**GOAL OF THE EXERCISE**
For every line in the records below that holds "each", make a copy.

**PROVIDED MATERIAL**
···
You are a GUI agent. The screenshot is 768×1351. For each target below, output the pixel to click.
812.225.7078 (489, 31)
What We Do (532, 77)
···
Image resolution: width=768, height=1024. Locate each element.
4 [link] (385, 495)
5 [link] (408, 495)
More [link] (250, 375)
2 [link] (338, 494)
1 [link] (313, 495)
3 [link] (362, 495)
···
**RESULT FOR THIS EXERCISE**
You are a GUI agent. The screenshot is 768×1351. For each target below, output the pixel to click.
Image resolution: width=768, height=1024. Locate each element.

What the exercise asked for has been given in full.